--- Source records Enclosed Below ---
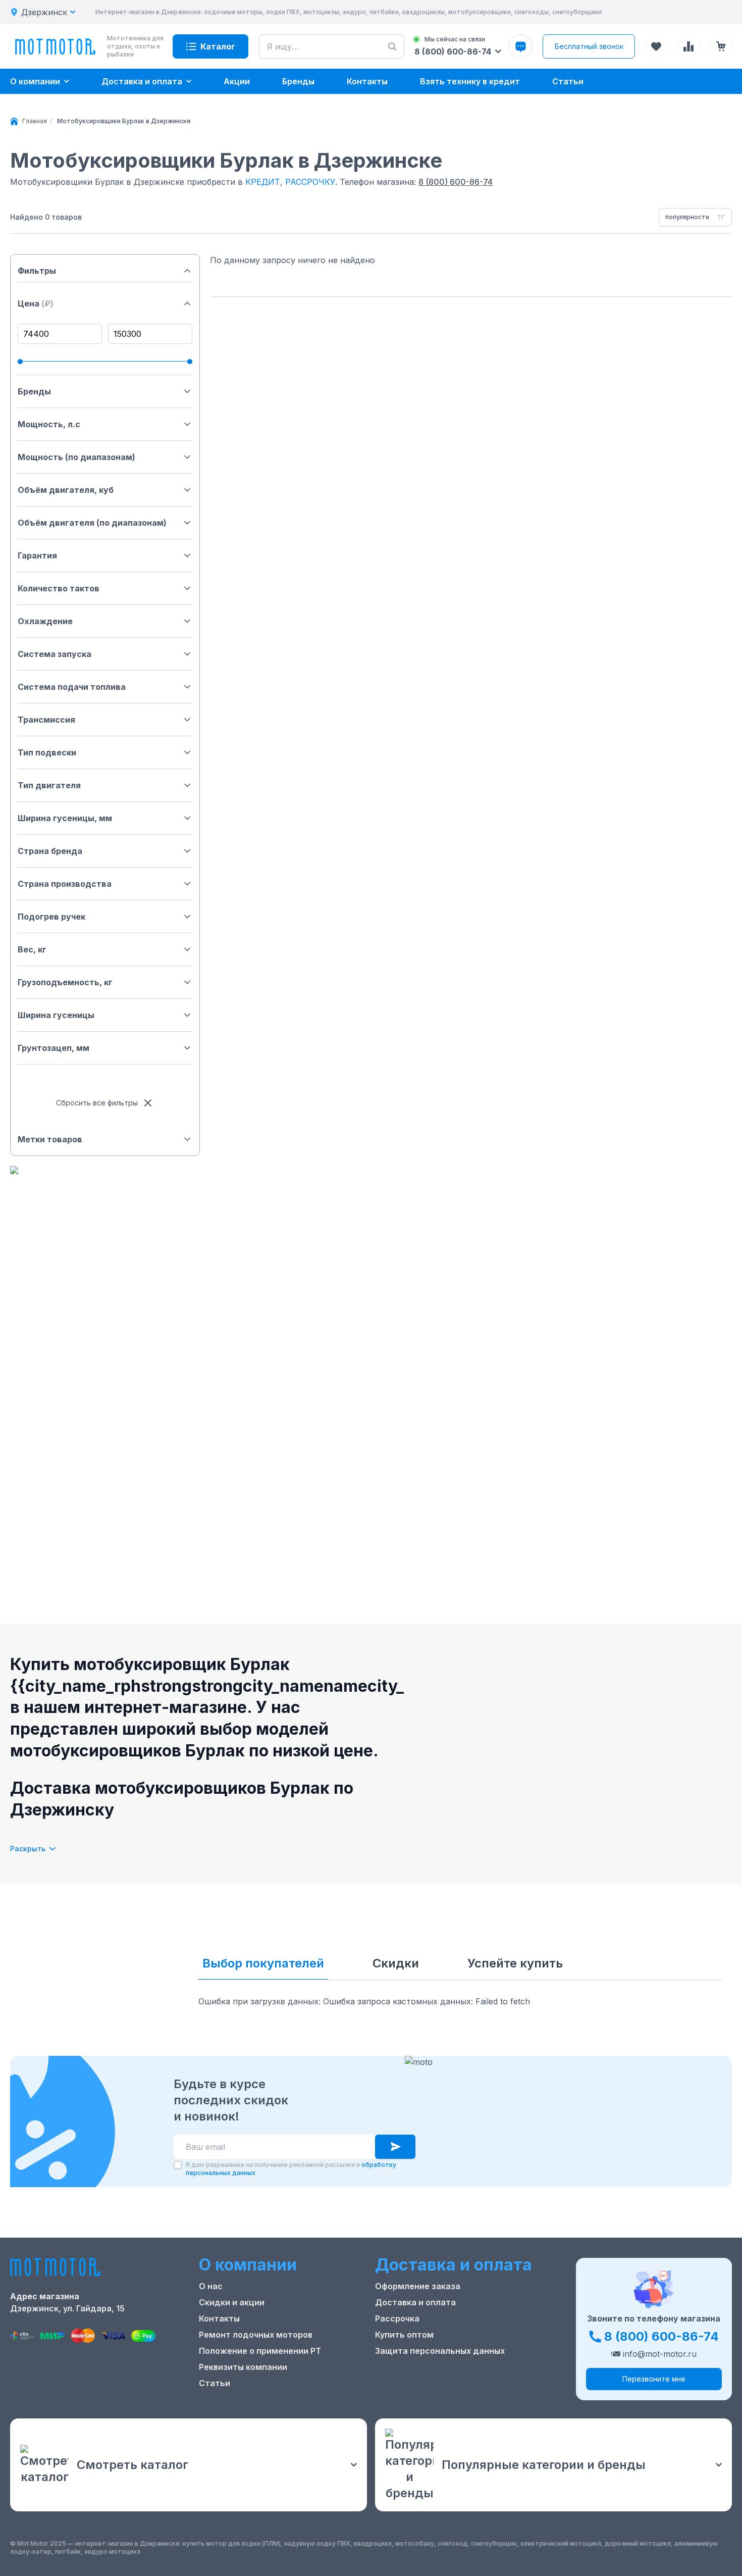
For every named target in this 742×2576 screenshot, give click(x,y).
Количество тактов (58, 588)
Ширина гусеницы (56, 1015)
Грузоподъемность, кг (65, 982)
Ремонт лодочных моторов (255, 2335)
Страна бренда (50, 851)
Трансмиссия (46, 720)
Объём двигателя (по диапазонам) (92, 523)
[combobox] (695, 217)
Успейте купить (515, 1963)
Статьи (214, 2383)
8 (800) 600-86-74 (455, 182)
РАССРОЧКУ (310, 182)
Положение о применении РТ (260, 2351)
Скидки (396, 1963)
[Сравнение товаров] (688, 46)
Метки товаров (50, 1139)
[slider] (20, 361)
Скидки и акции (231, 2302)
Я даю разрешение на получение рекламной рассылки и (291, 2169)
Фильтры (37, 271)
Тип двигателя (49, 785)
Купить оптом (404, 2335)
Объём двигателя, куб (66, 490)
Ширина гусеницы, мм (65, 818)
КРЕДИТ (262, 182)
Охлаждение (45, 621)
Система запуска (54, 654)
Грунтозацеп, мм (53, 1048)
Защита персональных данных (440, 2351)
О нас (211, 2286)
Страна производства (65, 884)
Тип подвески (47, 752)
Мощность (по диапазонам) (76, 457)
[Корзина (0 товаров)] (721, 46)
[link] (124, 121)
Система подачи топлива (72, 687)
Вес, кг (32, 949)
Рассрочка (397, 2318)
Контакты (219, 2318)
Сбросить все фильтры (97, 1102)
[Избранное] (656, 46)
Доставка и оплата (415, 2302)
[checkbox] (178, 2165)
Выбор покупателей (263, 1963)
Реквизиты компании (243, 2367)
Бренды (34, 391)
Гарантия (37, 555)
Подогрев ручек (51, 917)
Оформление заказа (417, 2286)
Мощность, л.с (49, 424)
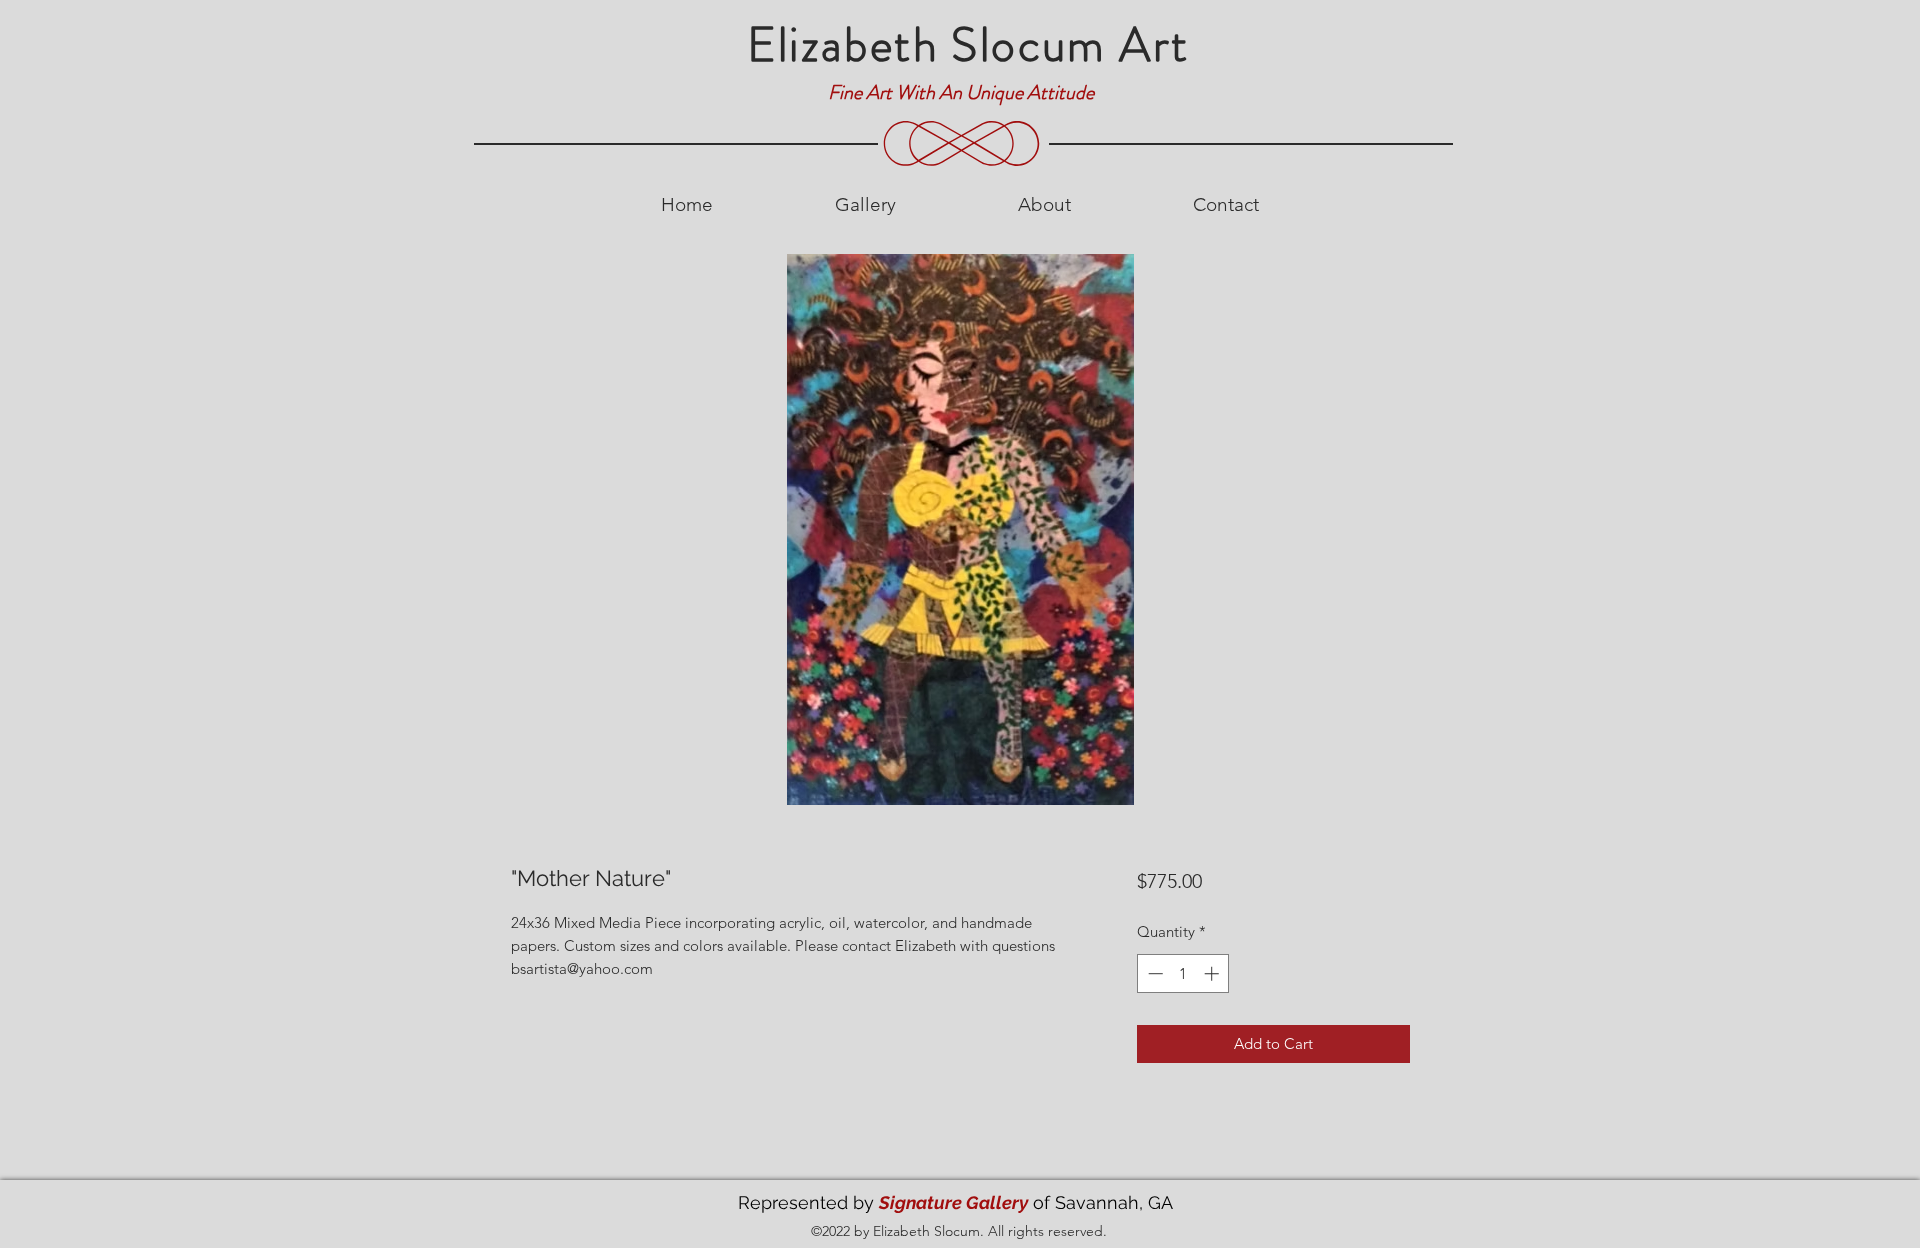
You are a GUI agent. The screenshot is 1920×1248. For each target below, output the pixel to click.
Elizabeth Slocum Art (968, 45)
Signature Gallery (953, 1202)
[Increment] (1213, 973)
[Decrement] (1153, 973)
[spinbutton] (1183, 973)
--- End of Enclosed Source records ---
Task details
No picture is to appear in the copy; every entry above is otherwise to be printed verbatim.

Expected answer
For every named target in this 742×2576 screenshot, give click(x,y).
Количество тактов (58, 588)
Ширина гусеницы (56, 1015)
Грузоподъемность, кг (65, 982)
Ремонт лодочных моторов (255, 2335)
Страна бренда (50, 851)
Трансмиссия (46, 720)
Объём двигателя (по диапазонам) (92, 523)
[combobox] (695, 217)
Успейте купить (515, 1963)
Статьи (214, 2383)
8 (800) 600-86-74 (455, 182)
РАССРОЧКУ (310, 182)
Положение о применении РТ (260, 2351)
Скидки (396, 1963)
[Сравнение товаров] (688, 46)
Метки товаров (50, 1139)
[slider] (20, 361)
Скидки и акции (231, 2302)
Я даю разрешение на получение рекламной рассылки и (291, 2169)
Фильтры (37, 271)
Тип двигателя (49, 785)
Купить оптом (404, 2335)
Объём двигателя, куб (66, 490)
Ширина гусеницы, мм (65, 818)
КРЕДИТ (262, 182)
Охлаждение (45, 621)
Система запуска (54, 654)
Грунтозацеп, мм (53, 1048)
Защита персональных данных (440, 2351)
О нас (211, 2286)
Страна производства (65, 884)
Тип подвески (47, 752)
Мощность (по диапазонам) (76, 457)
[Корзина (0 товаров)] (721, 46)
[link] (124, 121)
Система подачи топлива (72, 687)
Вес, кг (32, 949)
Рассрочка (397, 2318)
Контакты (219, 2318)
Сбросить все фильтры (97, 1102)
[Избранное] (656, 46)
Доставка и оплата (415, 2302)
[checkbox] (178, 2165)
Выбор покупателей (263, 1963)
Реквизиты компании (243, 2367)
Бренды (34, 391)
Гарантия (37, 555)
Подогрев ручек (51, 917)
Оформление заказа (417, 2286)
Мощность, л.с (49, 424)
You are a GUI agent. The screenshot is 1920×1248. For each target below, output the pixel to click.
Elizabeth Slocum Art (968, 45)
Signature Gallery (953, 1202)
[Increment] (1213, 973)
[Decrement] (1153, 973)
[spinbutton] (1183, 973)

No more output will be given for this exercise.